* Problem description: Go through the listing below and gather every line with the word "icon".

* Given records:
%%

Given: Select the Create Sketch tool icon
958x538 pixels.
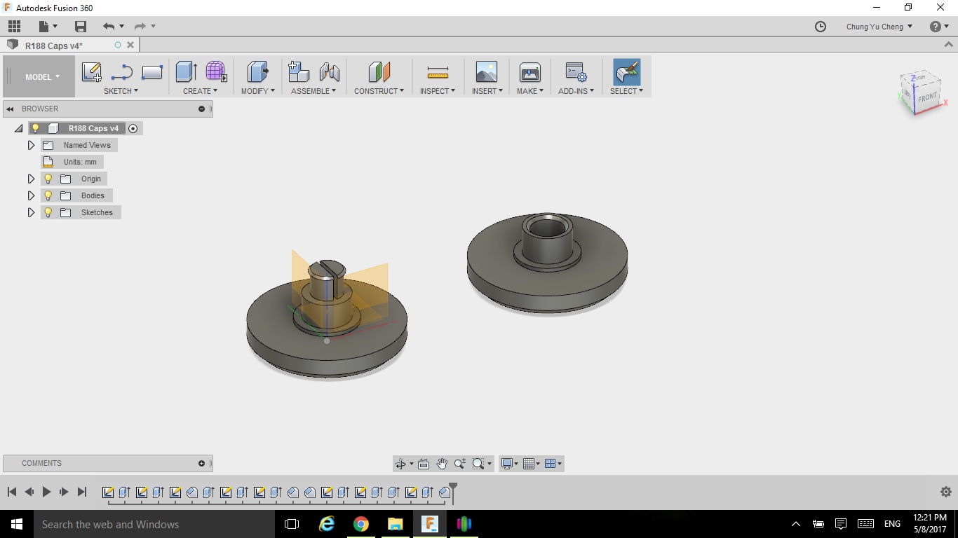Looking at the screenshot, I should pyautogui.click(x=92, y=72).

%%
%%

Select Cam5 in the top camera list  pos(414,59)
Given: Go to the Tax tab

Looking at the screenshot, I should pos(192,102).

%%
%%

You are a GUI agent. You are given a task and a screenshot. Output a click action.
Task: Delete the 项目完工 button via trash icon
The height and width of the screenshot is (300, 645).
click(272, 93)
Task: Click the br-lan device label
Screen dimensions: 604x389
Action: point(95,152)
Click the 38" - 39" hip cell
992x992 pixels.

%%

* Expected answer:
Given: Select the Create Sketch tool icon
Task: Delete the 项目完工 button via trash icon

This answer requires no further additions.